■ **PROVIDED TEXT**:

---

To develop sustainable agriculture, the Chinese government began to make efforts to enhance the use efficiency of N fertilizer. In 2015, the Chinese Ministry of Agriculture issued the Action Plan for Zero Growth in Fertilizer Use by 2020. Afterwards, huge efforts have been made to reduce fertilizer applications while optimizing agricultural management to increase crop yields including: (1) adjustment of fertilizer structure through changing the proportion of N, phosphorus, potassium, and trace elements; (2) optimization of fertilization management with right fertilizer type, right amount, right placement strategy, and right application time; (3) recycling of manure and cropland residues to replace chemical fertilizers [12]. As a result, Chinese agricultural N applications decreased by 13.6% from 35.4 Tg N yr⁻¹ in 2016 to 30.6 Tg N yr⁻¹ in 2020 (Fig. S6a), and agricultural N₂O emissions declined by 7.3% in China in the meantime (Fig. 1e), which is comparable with a previous report [11]. Even so, agriculture still stands for the largest anthropogenic N₂O emissions, implying existing practices need to be strengthened and further abatement actions are needed, such as boosting N use efficiency by using enhanced-efficiency fertilizers and organic amendments, optimizing livestock manure management through the shift from solid manure systems to liquid manure systems.

Abatement technologies like thermal or catalytic reduction can remove 80%–98% of N₂O emitted from adipic acid and nitric acid production [16,21,35]. N₂O abatement equipment has been installed for adipic acid plants since the 1990 s in Europe, resulting in an 98% reduction in industrial N₂O emissions between 1990 and 2017 [36]. Reductions in industry N₂O emissions have also been observed globally over the past three decades due to the installation of abatement devices in adipic acid plants [6,17,36]. However, only two plants with N₂O abatement in China have been reported in CDM projects so far [18]. As the first commitment period under the Kyoto Protocol only covered the years 2008–2012, the commitment of N₂O abatement from these two plants has not been reported in CDM after 2012; thus, it is unclear whether these plants have continued to reduce N₂O emissions due to the high cost of abatement [37,38]. Additionally, there has been a rising demand for adipic acid production in China, leading to high N₂O emissions in the last decade (Fig. 1d). This implies that cost-effective abatement is urgently required in China. The end treatment technologies like the thermal decomposition method should be considered to reduce N₂O emissions from industry. Since there would be extra costs for chemical plants to install and operate the abatement equipment, government subsidies can make plants more motivated to abate N₂O emissions.

During the combustion of fossil fuels, part of petrogenic N is thermally catalyzed into N₂O, and its EFs are controlled by the composition of fossil fuels [7,16]. Rapid increases in coal usage are the most important cause for the large increase rate of energetic N₂O emission in the 2000s (Fig. S7 and Table 1). In the 2010s, the Chinese government implemented a number of policies and measures to optimize energy structure by reducing coal usage [39,40]. Afterward, the growth rate of energetic N₂O emission slowed down in the 2010s (Table 1). To achieve carbon neutrality, further adjustment of energy structure by cutting down coal usage and increasing the use of clean energy can not only reduce N₂O emissions from the energy sector, but also significantly reduce CO₂ emissions.

---

■ **SUPPLIED INFORMATION**:
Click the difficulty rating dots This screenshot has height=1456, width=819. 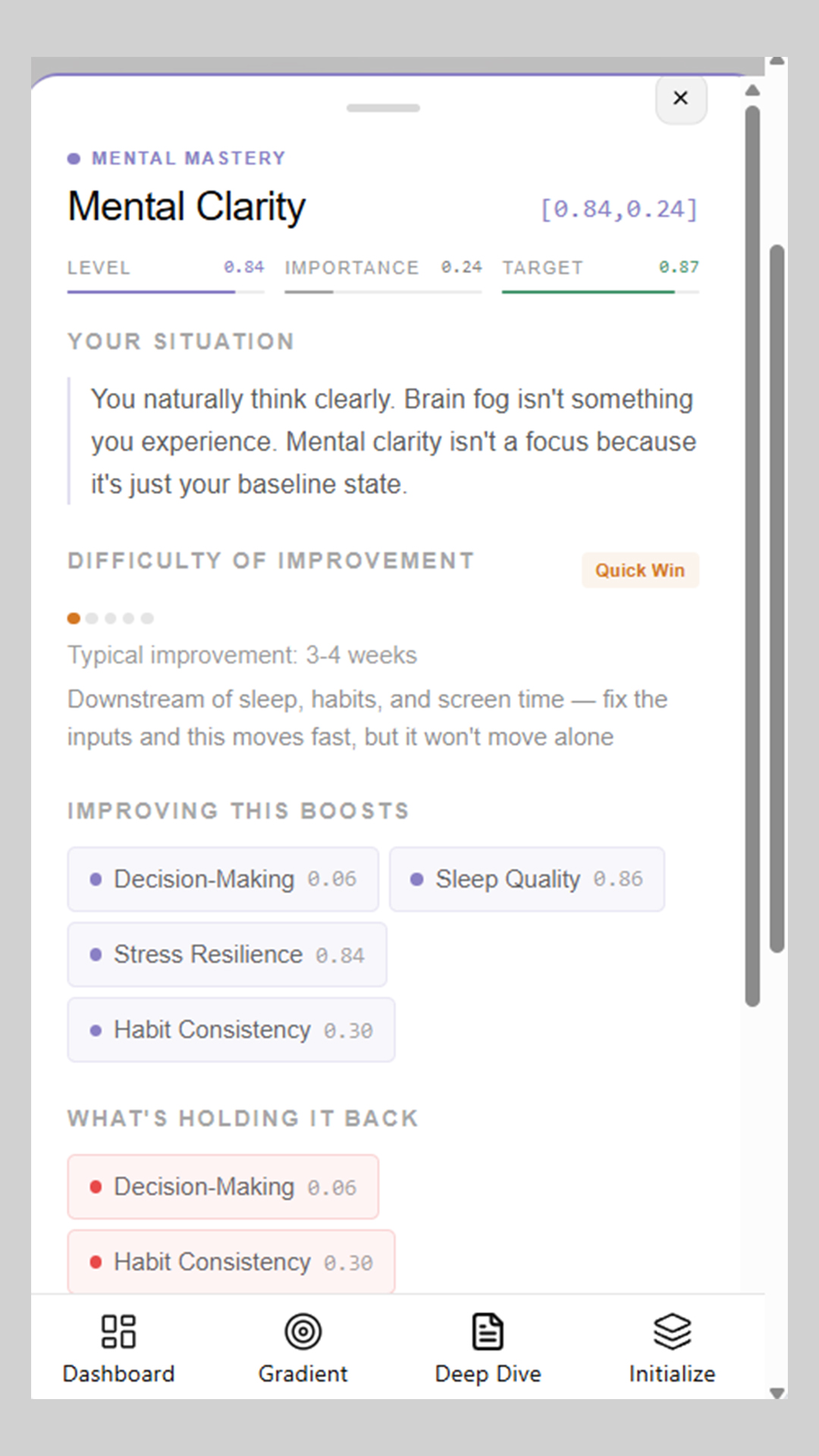(x=111, y=618)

---

■ **LIST OF TASKS**:
1. From the passage on N₂O emissions in China, return the stretch from "During the combustion" through "reduce CO₂ emissions.".
2. According to the passage on N₂O emissions in China, by what percentage did Chinese agricultural N applications fall between 2016 and 2020?
3. Write what comes next in the passage on N₂O emissions in China, picking up after its final sentence.

■ **REPLIES**:
1.
During the combustion of fossil fuels, part of petrogenic N is thermally catalyzed into N₂O, and its EFs are controlled by the composition of fossil fuels [7,16]. Rapid increases in coal usage are the most important cause for the large increase rate of energetic N₂O emission in the 2000s (Fig. S7 and Table 1). In the 2010s, the Chinese government implemented a number of policies and measures to optimize energy structure by reducing coal usage [39,40]. Afterward, the growth rate of energetic N₂O emission slowed down in the 2010s (Table 1). To achieve carbon neutrality, further adjustment of energy structure by cutting down coal usage and increasing the use of clean energy can not only reduce N₂O emissions from the energy sector, but also significantly reduce CO₂ emissions.

2. They fell by 13.6%, from 35.4 Tg N yr⁻¹ to 30.6 Tg N yr⁻¹.

3.
Waste N₂O emission highly depends on population growth and the process of urbanization [16], which introduce large amounts of waste containing N compounds into the environment, which lead to the production of N₂O compounds during waste treatment [41]. The growth rate of the Chinese population during the last 10 years (7.5 million person yr⁻¹) was only about half of that in the 1980s (15.5 million person yr⁻¹, Fig. S6b), and the increasing rate of waste N₂O emissions slowed down (Fig. 1f). Even so, with the growing need for wastewater treatment in the future, more advanced technologies of wastewater treatment (e.g. denitrification biofilters) are needed to be developed to abate N₂O emissions from waste.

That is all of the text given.